Each line in the records that mentions the word "dialog" needs to be listed.

*-*-*

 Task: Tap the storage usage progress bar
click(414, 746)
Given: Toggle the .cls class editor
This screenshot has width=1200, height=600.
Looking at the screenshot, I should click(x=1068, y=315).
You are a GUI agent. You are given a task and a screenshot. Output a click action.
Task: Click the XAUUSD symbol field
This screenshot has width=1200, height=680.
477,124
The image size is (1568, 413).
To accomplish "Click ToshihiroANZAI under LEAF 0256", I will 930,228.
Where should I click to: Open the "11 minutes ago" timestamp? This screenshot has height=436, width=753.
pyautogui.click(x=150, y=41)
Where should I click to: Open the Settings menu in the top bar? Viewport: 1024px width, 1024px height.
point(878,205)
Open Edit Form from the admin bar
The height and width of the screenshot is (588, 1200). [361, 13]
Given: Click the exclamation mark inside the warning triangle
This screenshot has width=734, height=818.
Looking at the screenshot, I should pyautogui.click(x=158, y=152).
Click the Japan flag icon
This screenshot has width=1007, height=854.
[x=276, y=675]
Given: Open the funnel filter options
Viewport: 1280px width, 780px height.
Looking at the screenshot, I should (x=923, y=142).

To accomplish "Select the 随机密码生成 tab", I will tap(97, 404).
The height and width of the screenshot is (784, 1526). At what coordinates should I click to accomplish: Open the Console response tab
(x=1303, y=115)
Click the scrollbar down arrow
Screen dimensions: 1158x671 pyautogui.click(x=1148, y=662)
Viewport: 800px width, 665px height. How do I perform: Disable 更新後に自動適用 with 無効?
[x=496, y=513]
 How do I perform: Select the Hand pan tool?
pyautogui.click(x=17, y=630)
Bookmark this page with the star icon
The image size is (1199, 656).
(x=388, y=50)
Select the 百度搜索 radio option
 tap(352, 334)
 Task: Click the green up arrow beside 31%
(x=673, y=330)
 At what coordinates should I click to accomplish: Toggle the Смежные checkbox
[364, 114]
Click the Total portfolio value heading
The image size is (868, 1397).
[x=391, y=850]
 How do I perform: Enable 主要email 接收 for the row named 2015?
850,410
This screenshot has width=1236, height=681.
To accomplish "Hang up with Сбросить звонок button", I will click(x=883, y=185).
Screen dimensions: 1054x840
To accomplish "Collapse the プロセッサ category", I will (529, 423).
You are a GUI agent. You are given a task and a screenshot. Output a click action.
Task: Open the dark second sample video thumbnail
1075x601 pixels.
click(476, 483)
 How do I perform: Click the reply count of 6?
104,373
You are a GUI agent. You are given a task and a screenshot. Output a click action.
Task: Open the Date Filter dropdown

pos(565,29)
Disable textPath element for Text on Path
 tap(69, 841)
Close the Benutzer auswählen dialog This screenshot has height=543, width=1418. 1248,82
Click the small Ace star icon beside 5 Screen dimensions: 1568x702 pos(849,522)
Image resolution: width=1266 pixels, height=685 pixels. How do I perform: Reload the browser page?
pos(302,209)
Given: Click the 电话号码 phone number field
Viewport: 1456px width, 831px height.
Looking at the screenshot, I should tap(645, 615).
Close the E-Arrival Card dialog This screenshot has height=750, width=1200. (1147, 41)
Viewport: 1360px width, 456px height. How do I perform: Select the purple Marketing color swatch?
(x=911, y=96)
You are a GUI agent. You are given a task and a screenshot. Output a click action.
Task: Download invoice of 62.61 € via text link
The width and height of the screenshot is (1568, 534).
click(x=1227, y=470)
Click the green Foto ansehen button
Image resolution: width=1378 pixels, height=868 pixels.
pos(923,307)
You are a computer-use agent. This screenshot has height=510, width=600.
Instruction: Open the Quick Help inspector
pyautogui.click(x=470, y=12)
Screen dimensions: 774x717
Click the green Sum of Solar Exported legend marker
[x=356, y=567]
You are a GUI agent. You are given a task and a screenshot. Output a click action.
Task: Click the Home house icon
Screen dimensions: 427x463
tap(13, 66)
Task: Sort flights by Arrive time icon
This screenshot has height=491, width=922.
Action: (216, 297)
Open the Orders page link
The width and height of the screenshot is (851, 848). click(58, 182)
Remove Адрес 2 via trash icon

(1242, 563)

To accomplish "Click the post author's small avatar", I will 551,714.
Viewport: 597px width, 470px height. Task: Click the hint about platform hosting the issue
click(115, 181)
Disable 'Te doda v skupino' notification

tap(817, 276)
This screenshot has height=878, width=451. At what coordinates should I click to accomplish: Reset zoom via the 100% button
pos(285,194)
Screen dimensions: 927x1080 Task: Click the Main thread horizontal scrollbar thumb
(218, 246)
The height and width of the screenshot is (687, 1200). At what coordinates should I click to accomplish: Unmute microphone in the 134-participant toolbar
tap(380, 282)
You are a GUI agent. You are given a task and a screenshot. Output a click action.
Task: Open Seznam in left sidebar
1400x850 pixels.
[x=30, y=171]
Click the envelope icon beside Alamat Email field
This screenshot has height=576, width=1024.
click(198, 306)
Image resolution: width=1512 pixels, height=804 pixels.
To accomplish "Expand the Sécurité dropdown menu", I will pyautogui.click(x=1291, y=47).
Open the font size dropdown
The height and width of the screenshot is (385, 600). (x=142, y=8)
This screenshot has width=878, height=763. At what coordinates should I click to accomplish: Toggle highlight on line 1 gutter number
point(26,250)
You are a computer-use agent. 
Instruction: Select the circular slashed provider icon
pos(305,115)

*-*-*

THE COMPLETED TASK
Close the Benutzer auswählen dialog This screenshot has height=543, width=1418. 1248,82
Close the E-Arrival Card dialog This screenshot has height=750, width=1200. (1147, 41)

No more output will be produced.